Ласточкин узнал по интонации, по выражению его лица беспощадных диагностов их школы. Годен, не годен — предельно краток ответ. Ну уж по старой дружбе Кроликов, верно, счел нужным дать пояснения. Ласточкин решил, что выдержит все до конца. Изобразил спокойствие, внимание. Кроликов, оценив, приободрился.
— Вспомни, вспомни нас, себя! — произнес вдохновенно, убеждающе. — Вот твои возможности, музыкальность, тут всем было ясно. И то ведь, уверен, ты тоже хлебнул. А сейчас у нас отбор еще жестче. И что могу сказать? Да то, что опять же ты знаешь. Удерживаются, уцелевают единицы. Отчего середняки отлетают, это неинтересно. Но вот когда талантливые — почему? Почему? Знаю, десятки, сотни вариантов упущенных, нереализованных задатков, загубленных перспектив. Одних то заело, других другое, третьи сами, будто нарочно, назло, четвертые… И вот думаешь, да что могло быть важнее, ценнее? И ничем это не заменишь, не утешишься. Когда знаешь — было, было! Такая редкость — выпало, и ты сам… Почему? Почему?! — Он сжал в ладонях виски, точно всерьез сейчас горюя, жалуясь. Кому, Ласточкину? Тот наблюдал с каменной неподвижностью. — А вот еще хочу тебя спросить. — Кроликов замялся. — Ты сам с сыном занимался?

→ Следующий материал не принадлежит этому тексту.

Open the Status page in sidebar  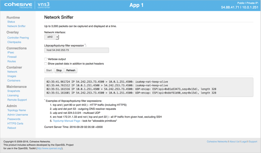coord(11,22)
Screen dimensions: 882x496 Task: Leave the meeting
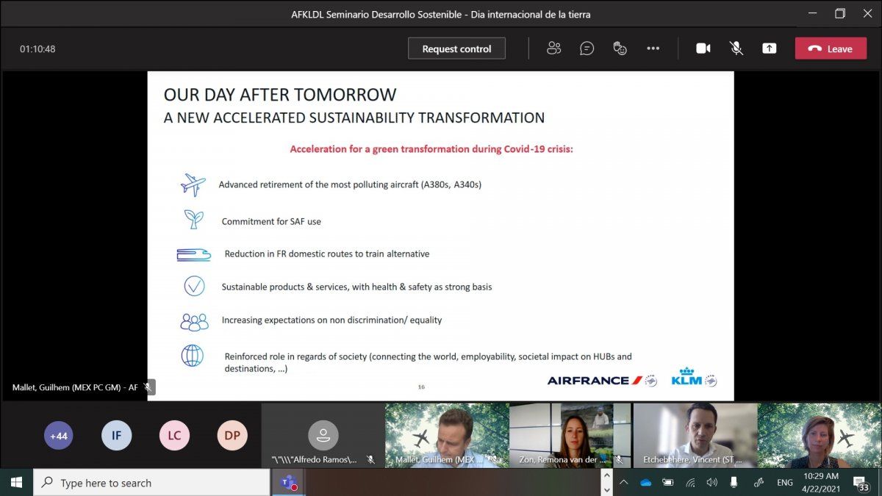(831, 48)
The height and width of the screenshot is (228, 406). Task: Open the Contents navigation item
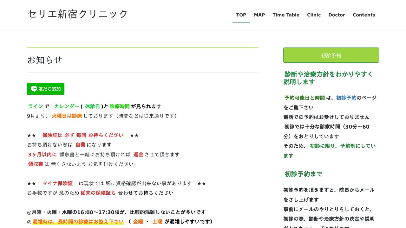click(364, 15)
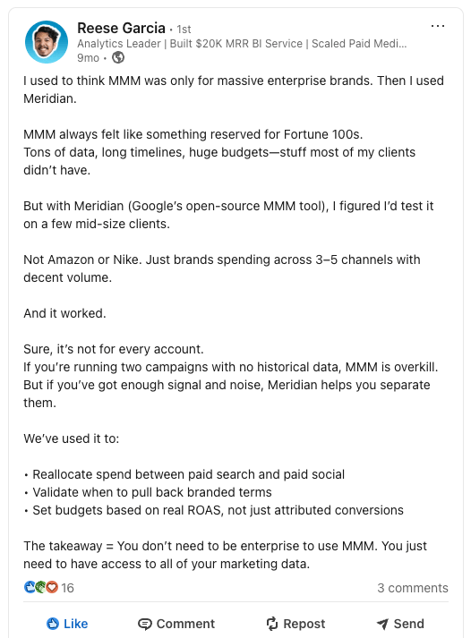Click the paper plane Send icon
The height and width of the screenshot is (638, 471).
(x=382, y=624)
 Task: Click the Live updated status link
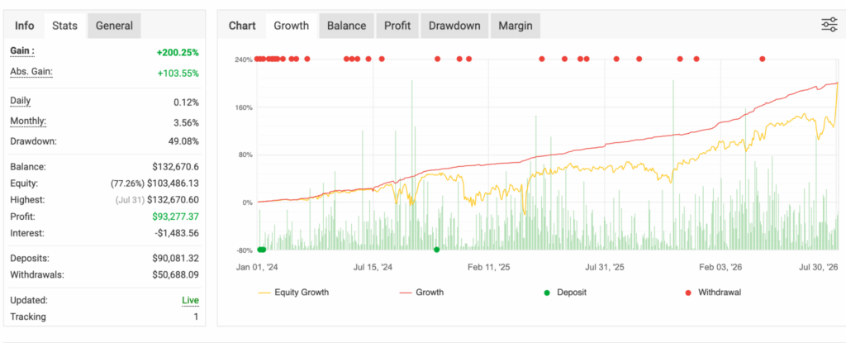coord(190,300)
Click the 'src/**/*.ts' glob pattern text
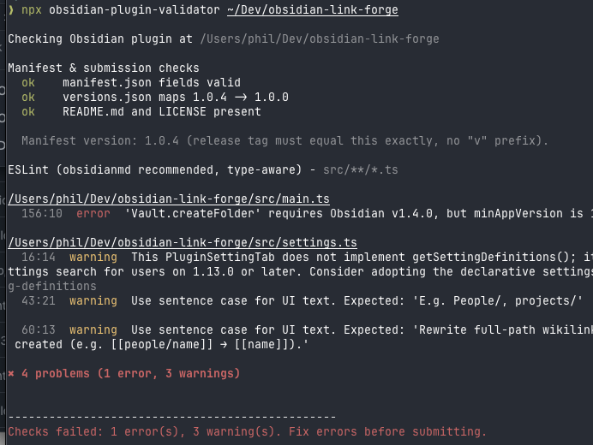 pyautogui.click(x=361, y=169)
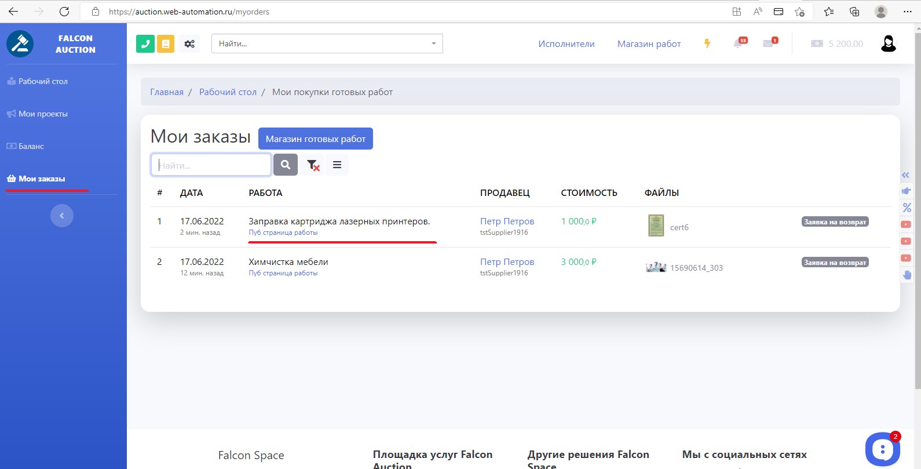This screenshot has height=469, width=921.
Task: Go to "Баланс" in sidebar menu
Action: [x=31, y=146]
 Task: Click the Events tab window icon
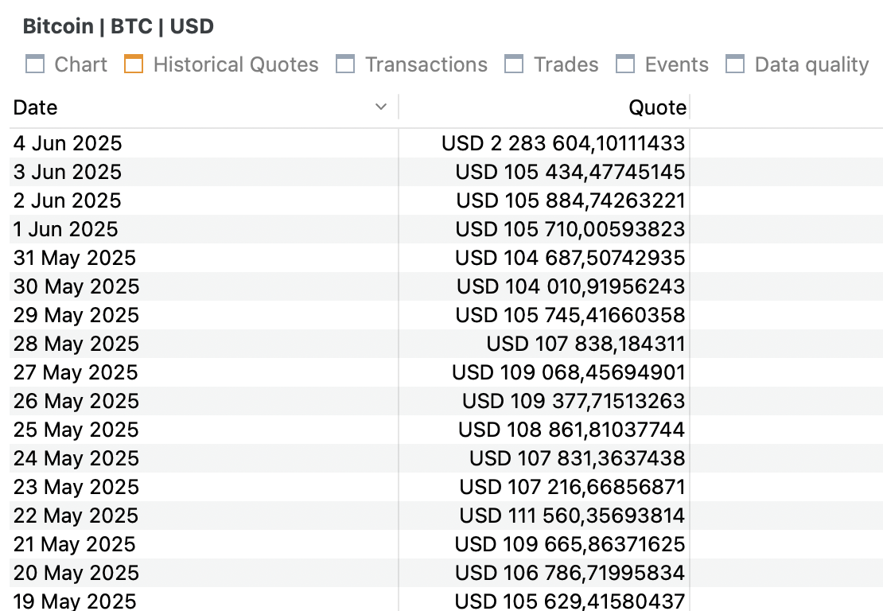pyautogui.click(x=625, y=64)
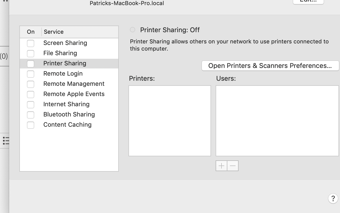The width and height of the screenshot is (340, 213).
Task: Select the Remote Apple Events service row
Action: (74, 94)
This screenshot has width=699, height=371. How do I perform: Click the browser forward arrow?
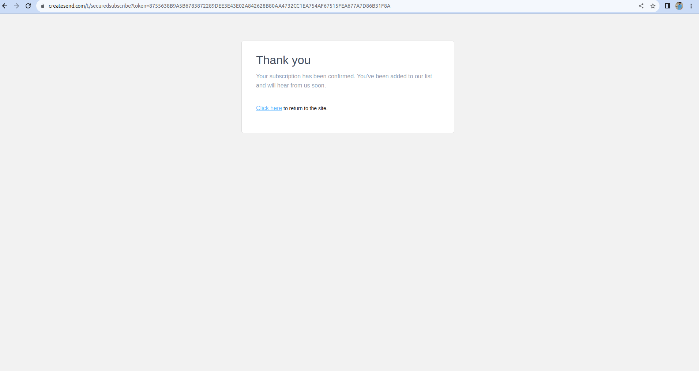tap(16, 6)
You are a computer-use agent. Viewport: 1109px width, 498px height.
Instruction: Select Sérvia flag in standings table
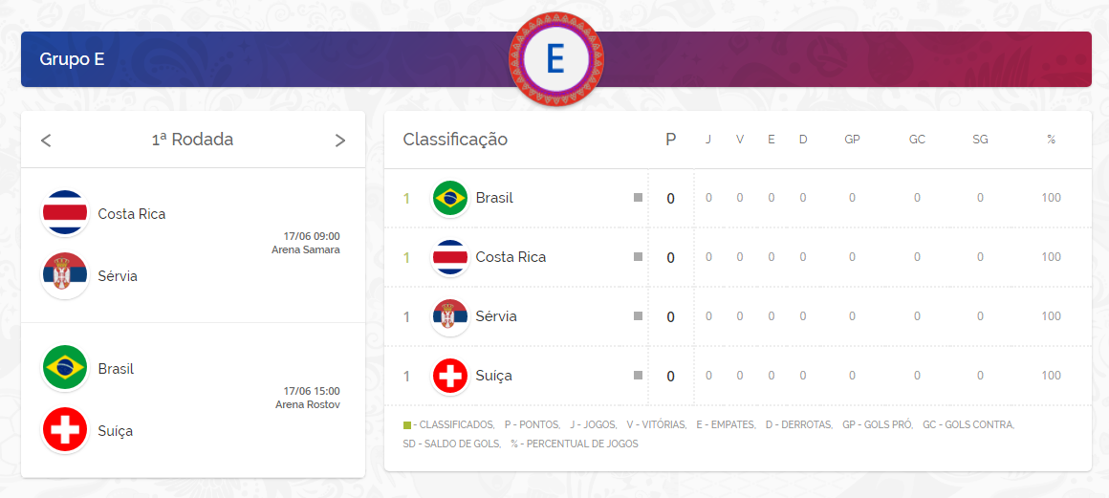tap(449, 316)
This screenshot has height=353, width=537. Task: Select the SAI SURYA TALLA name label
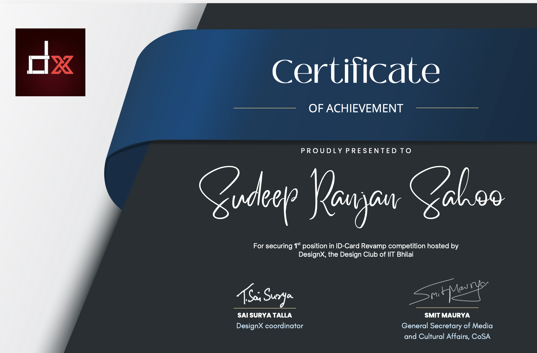coord(265,315)
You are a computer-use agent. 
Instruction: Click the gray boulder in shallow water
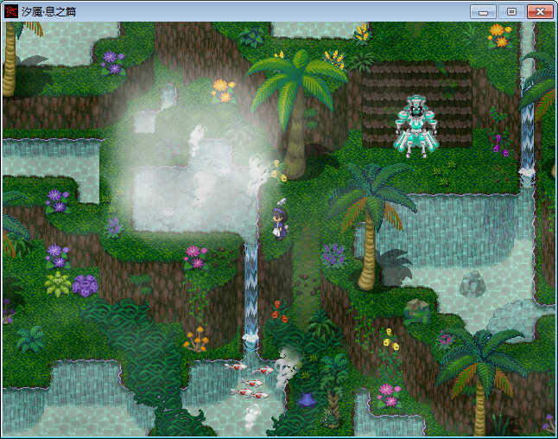[x=472, y=284]
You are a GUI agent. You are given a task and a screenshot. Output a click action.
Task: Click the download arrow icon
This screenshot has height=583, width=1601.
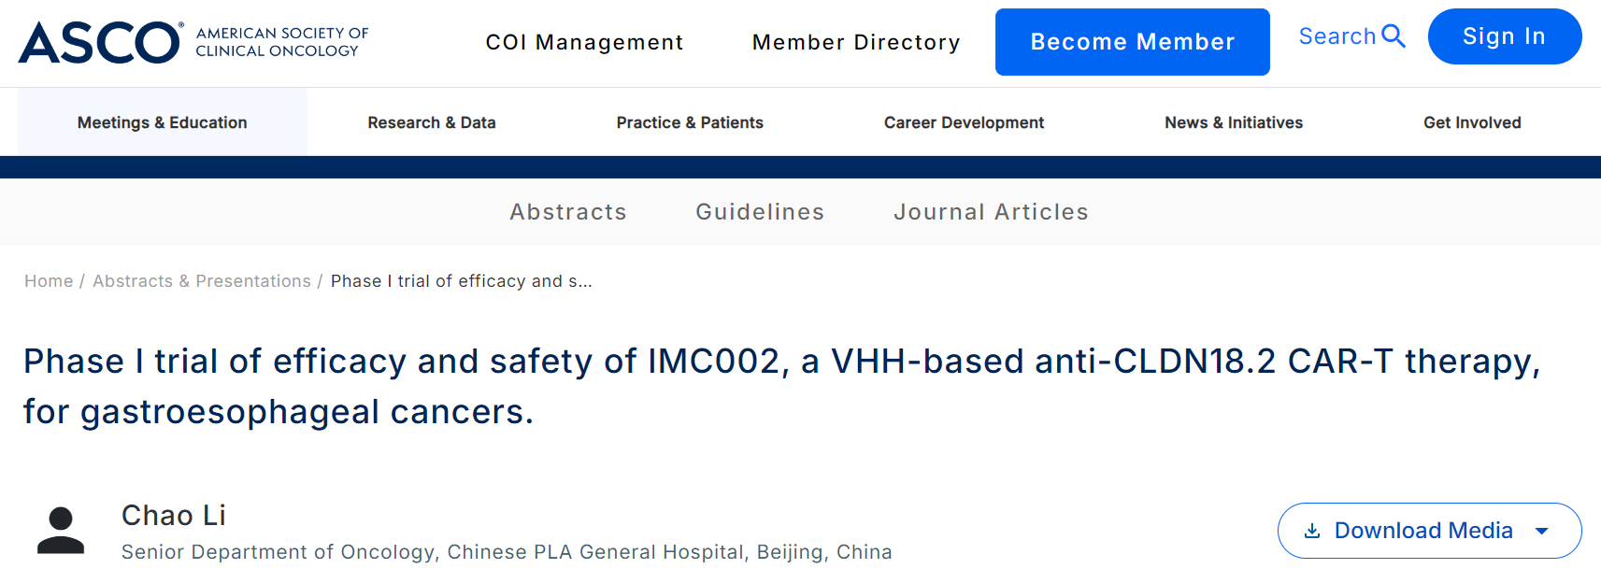click(1312, 531)
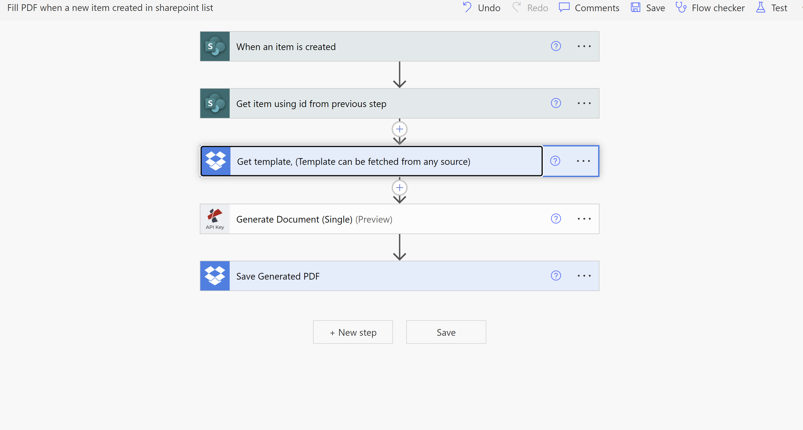Click the Save button below the flow
This screenshot has width=803, height=430.
[x=446, y=332]
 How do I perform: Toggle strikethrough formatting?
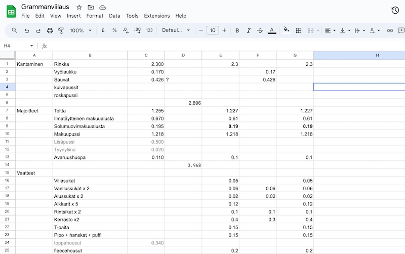(260, 30)
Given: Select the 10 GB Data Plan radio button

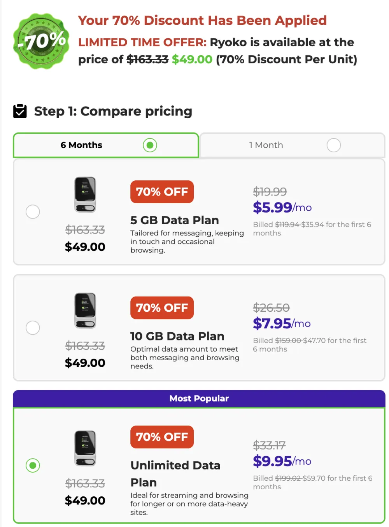Looking at the screenshot, I should [x=33, y=328].
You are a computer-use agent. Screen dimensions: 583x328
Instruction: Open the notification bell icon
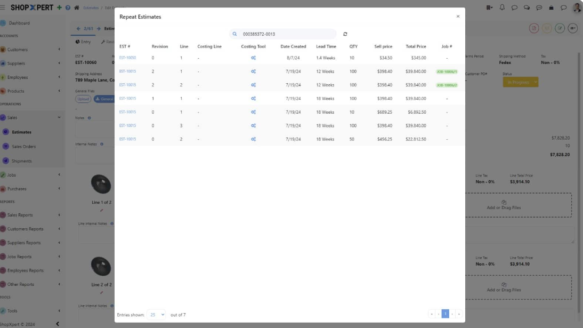click(x=501, y=7)

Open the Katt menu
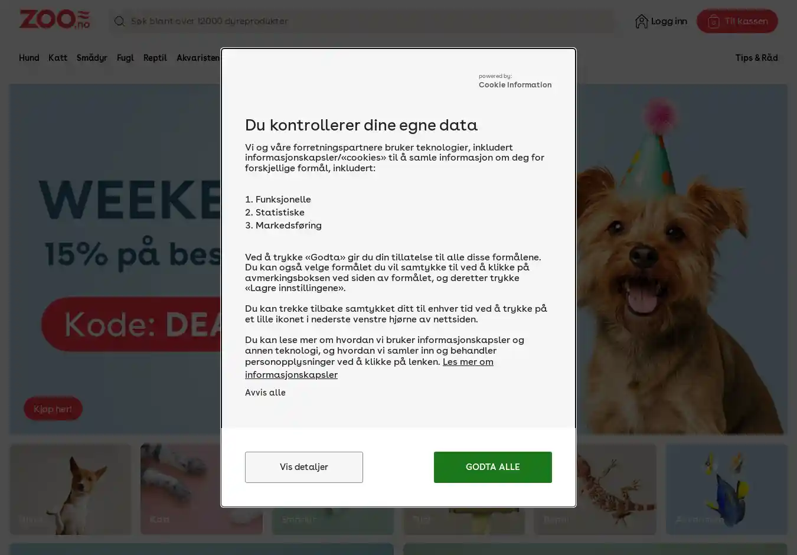click(x=58, y=58)
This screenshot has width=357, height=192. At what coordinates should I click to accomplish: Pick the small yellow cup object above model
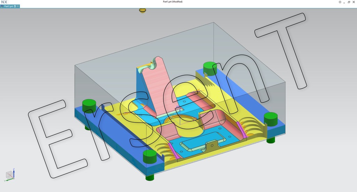pyautogui.click(x=142, y=10)
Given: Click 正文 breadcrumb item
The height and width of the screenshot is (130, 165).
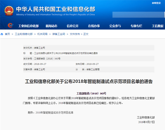Looking at the screenshot, I should [86, 34].
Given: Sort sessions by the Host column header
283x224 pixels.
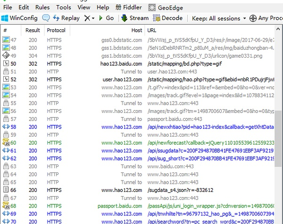Looking at the screenshot, I should point(137,30).
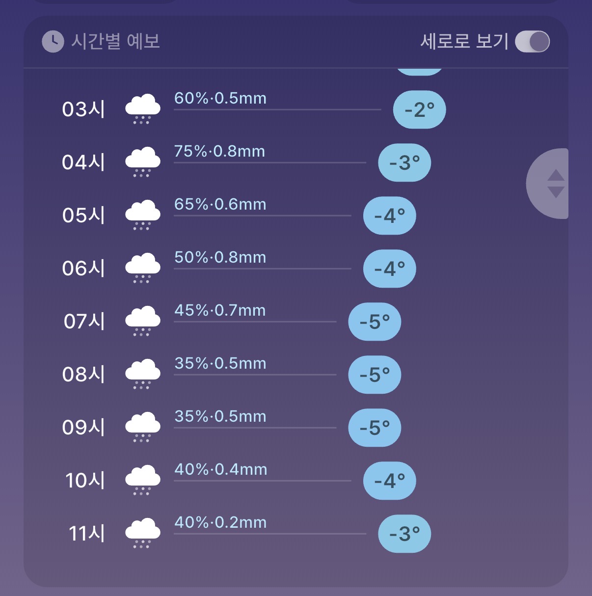Tap the snow cloud icon at 11시
The image size is (592, 596).
click(143, 533)
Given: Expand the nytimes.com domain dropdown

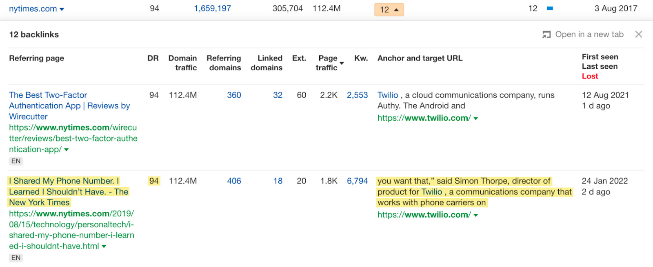Looking at the screenshot, I should [62, 9].
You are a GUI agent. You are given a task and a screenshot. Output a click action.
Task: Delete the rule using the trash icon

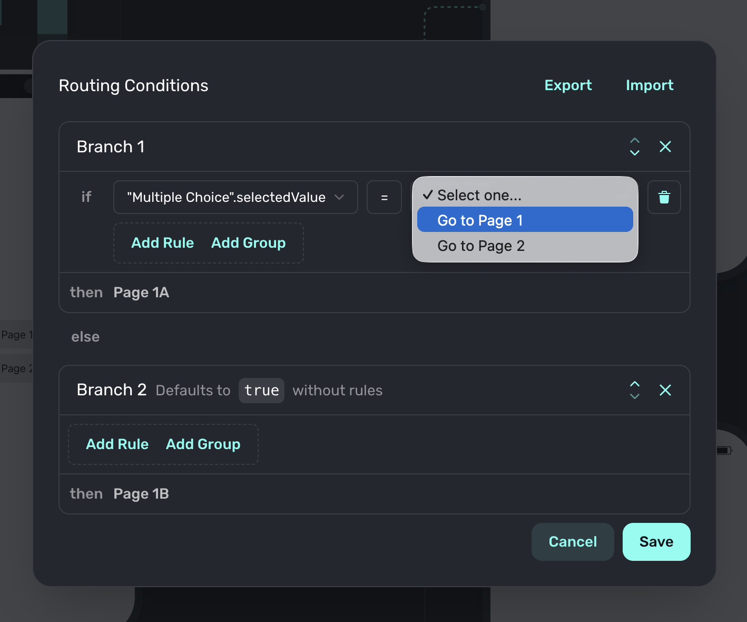[x=664, y=197]
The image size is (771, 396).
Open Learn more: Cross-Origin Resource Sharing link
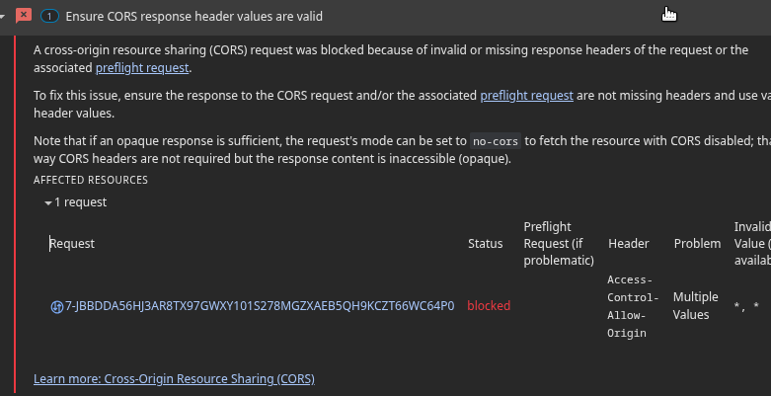(174, 378)
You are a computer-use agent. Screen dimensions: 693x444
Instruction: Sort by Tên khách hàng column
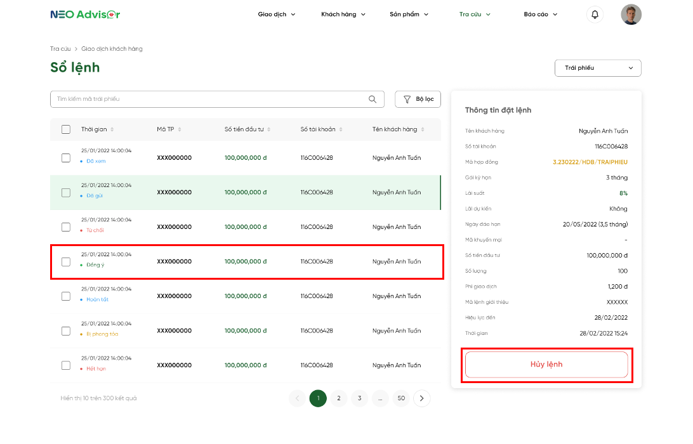[x=423, y=129]
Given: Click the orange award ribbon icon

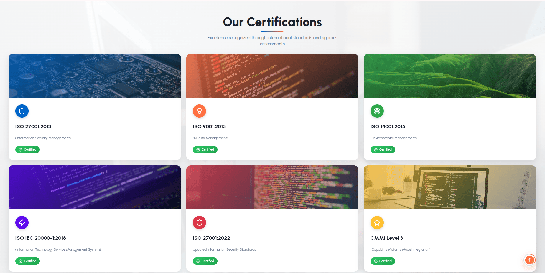Looking at the screenshot, I should tap(199, 111).
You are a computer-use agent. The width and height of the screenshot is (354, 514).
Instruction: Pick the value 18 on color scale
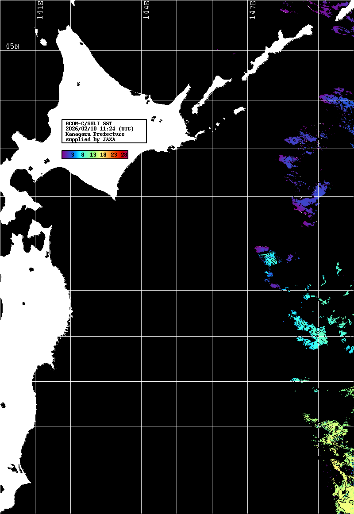coord(103,155)
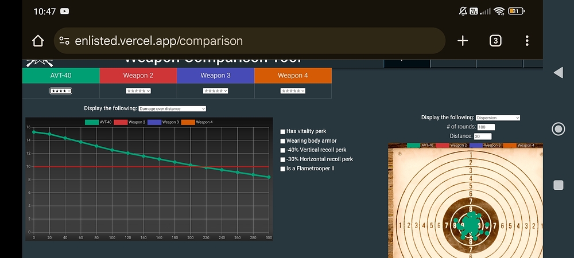
Task: Toggle the green AVT-40 chart legend swatch
Action: [91, 122]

И тебе казалось…
— Казалось. — Ласточкин взглянул прямо Кроликову в глаза. — Бывают такие случаи, когда и профессиональные навыки подводят, ты не находишь?
Бывший одноклассник стиснул протянутую Ласточкиным руку:
— Конечно, мне бы, как ты понимаешь, куда бы было приятней тебя обрадовать, но честность — прежде всего, особенно на начальном этапе. Зачем коверкать судьбу? Парень у тебя сообразительный, подожди, понаблюдай, к чему у него склонности. — И добавил: — У меня вот дочка… — Кроликов вдруг понизил голос, произнес скороговоркой, в спешке: — Но разумеется, как ты понимаешь, любые способности можно развить. И тоже известны примеры, когда… — Он закашлялся. — Словом, что касается конкурса, то твой сын, считаю, поступит.
Ты его еще кому-нибудь из наших показывал? Ну ладно, я сам этим займусь.
Ласточкин вышел, с подчеркнутой бережностью придержав за собой дверь.
Обещанная поддержка не смягчила пережитое унижение. Это была вторая в его жизни пощечина, после той, во Дворце культуры. Зудящий голос Кроликова застрял в ушах: набор банальностей, таланты, перспективы — тьфу! Но сквозь обиду родительскую что- то другое саднило. Нелепый вопрос «почему?», на разные лады повторенный Кроликовым. Почему… Ласточкин приостановился: поймал себя на том, что думает уже не о сыне. Да, черт возьми, был бы он в себе увереннее — ну в даре, в способности своей к чему- то большему, значительному, — упрись он в это, сосредоточь тут свои силы, и тогда действительно ведь все остальное ерунда. Шелуха, болтовня, глупость. Что же, значит, он ошибся, занизив свои возможности? Почему же не подсказали, не остановили? Ведь это, ведь это что же… Не успев додумать, он огляделся.